Some of my regular thoughts aren’t necessarily true, or constructive for a happier life. For example, making everyone happy is almost always a death sentence – I should be trying to do that for myself. And I don’t always find something I want to buy when a great song comes on in a shop I love, leaving me feeling unsatisfied when I walk out empty-handed. I don’t always get to put writing first, which leaves me feeling frustrated most of the time, and I don’t always find a ‘reason’ as to why things are the way they are. Sometimes I’m left wondering for a while, a very long, long while.

And yet, these are the things we think and feel in our day-to-day lives, whether they are true for us every time, or helpful for us to think, we still think them, out of habit, out of experience, which makes becoming aware of them all the more important. If we can pinpoint any troubling repetitive thoughts that aren’t conducive to our way of life, we can try to make things better, and us happier in the process.

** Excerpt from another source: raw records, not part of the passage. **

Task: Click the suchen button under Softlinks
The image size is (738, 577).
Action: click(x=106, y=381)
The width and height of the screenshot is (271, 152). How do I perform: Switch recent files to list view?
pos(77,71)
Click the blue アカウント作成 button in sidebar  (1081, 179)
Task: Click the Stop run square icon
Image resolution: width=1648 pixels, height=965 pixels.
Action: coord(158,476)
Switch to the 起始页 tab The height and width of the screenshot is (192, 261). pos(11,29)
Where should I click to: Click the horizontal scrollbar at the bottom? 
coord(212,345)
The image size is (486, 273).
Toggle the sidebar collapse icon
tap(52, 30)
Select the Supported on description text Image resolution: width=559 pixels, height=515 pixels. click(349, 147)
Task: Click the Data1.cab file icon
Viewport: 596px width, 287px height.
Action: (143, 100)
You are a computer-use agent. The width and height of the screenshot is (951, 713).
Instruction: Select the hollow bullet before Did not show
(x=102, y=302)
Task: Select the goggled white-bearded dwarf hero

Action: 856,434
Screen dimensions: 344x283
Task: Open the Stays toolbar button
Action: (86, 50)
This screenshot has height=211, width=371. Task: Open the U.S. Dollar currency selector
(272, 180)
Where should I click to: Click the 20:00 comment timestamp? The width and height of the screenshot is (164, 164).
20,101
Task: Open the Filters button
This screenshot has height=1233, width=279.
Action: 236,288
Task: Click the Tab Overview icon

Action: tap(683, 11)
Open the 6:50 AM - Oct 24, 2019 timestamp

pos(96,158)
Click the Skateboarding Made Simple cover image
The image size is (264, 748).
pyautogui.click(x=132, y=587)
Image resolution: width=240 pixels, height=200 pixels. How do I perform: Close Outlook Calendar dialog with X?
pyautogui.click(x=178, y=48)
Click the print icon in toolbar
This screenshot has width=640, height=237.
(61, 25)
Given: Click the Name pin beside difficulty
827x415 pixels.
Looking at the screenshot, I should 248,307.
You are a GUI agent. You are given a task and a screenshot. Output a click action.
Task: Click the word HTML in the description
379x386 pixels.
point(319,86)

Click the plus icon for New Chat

Not letting myself go hungry is a good thing, and makes sure my energy stores are usually on the up especially with the demands of life as a Mother/Wife/Daughter/Sister/Friend/Butler/Driver/Cook/Whoever else can you think of?

Heading out when faced with the other possibility of staying at home, means I am filled with happy memories, and now for example as Hubbie is at work and baby girl is asleep for her afternoon nap, I can recall our lovely breakfast we had at a nearby café yesterday morning, where the sun was shining, baby girl was content, and the food and coffee were great. That is a memory worth remembering, rather than the usual butter-and-vegemite toast Sundays.

And thoughts like ‘something better is waiting,’ and ‘life has its ups and downs,’ puts me in a conscious and balanced state, aware of the force of yin and yang. Knowing that life is a rollercoaster we are riding, with occasional things to jump out and scare us, with others to delight and surprise us, keeps me on my toes, and grateful for the joyous moments I receive. Additionally, if I don’t get my turn immediately on that rollercoaster, I tell myself ‘My time will come. Everyone gets a shot.’

What are some of your True Rules? What goes through your mind when making decisions and setting priorities in your day-to-day life?